_PROBLEM STATEMENT_
Without the pictures, set down exactly the lines from the one that contains "You are a computer-use" to the end of the entries, both included, and nothing besides.

+-------+

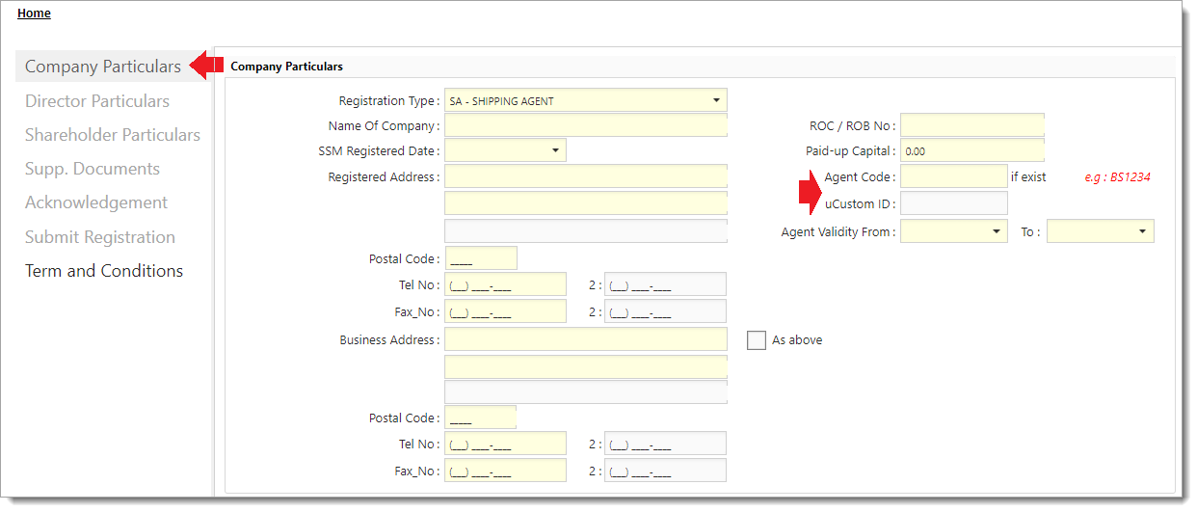
Task: Switch to Shareholder Particulars section
Action: click(112, 135)
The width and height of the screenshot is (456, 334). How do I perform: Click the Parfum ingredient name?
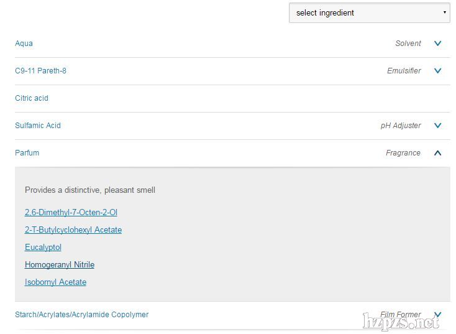[27, 153]
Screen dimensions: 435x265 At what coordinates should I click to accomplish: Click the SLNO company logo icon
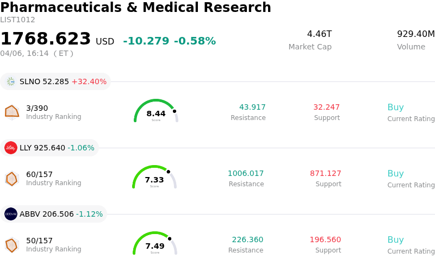[11, 81]

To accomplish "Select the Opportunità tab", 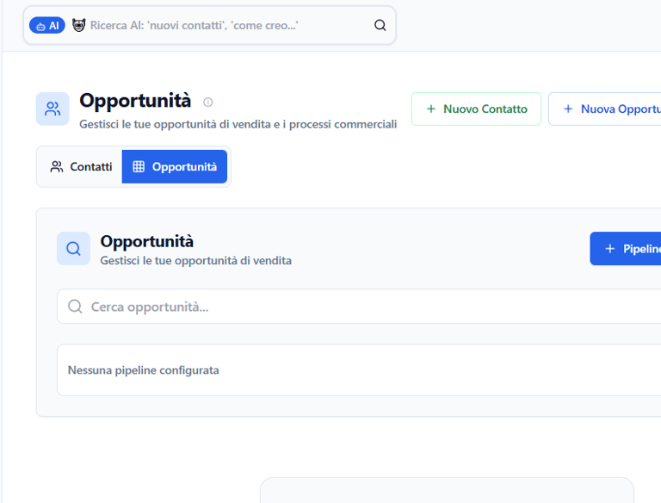I will pyautogui.click(x=175, y=167).
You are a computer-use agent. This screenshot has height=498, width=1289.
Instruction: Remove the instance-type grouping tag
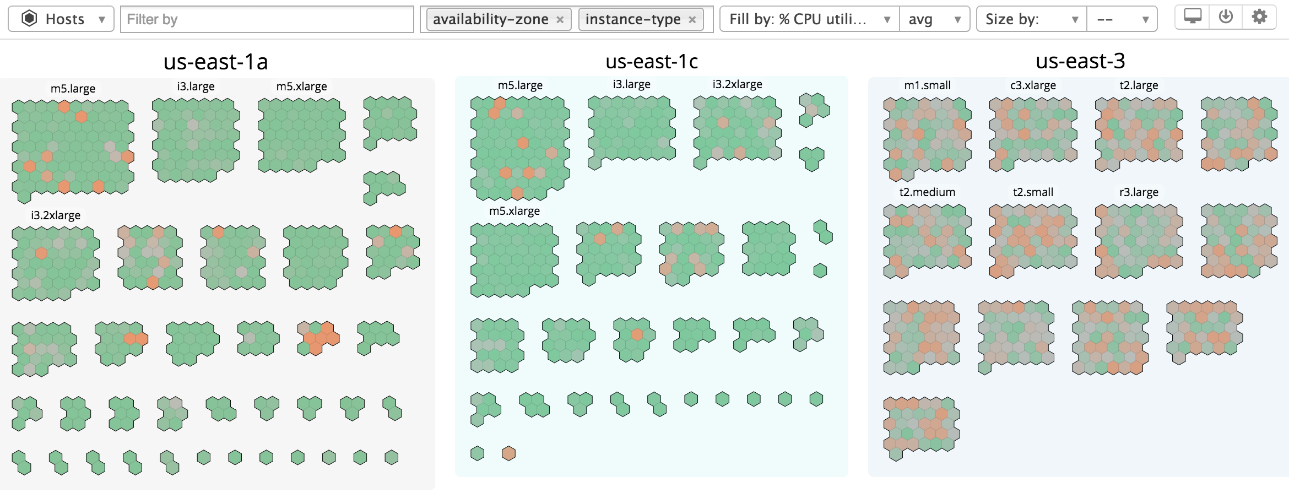(x=693, y=19)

+-------+

_FINISHED TASK_
You are a computer-use agent. This screenshot has height=498, width=1289.
Instruction: Remove the instance-type grouping tag
(x=693, y=19)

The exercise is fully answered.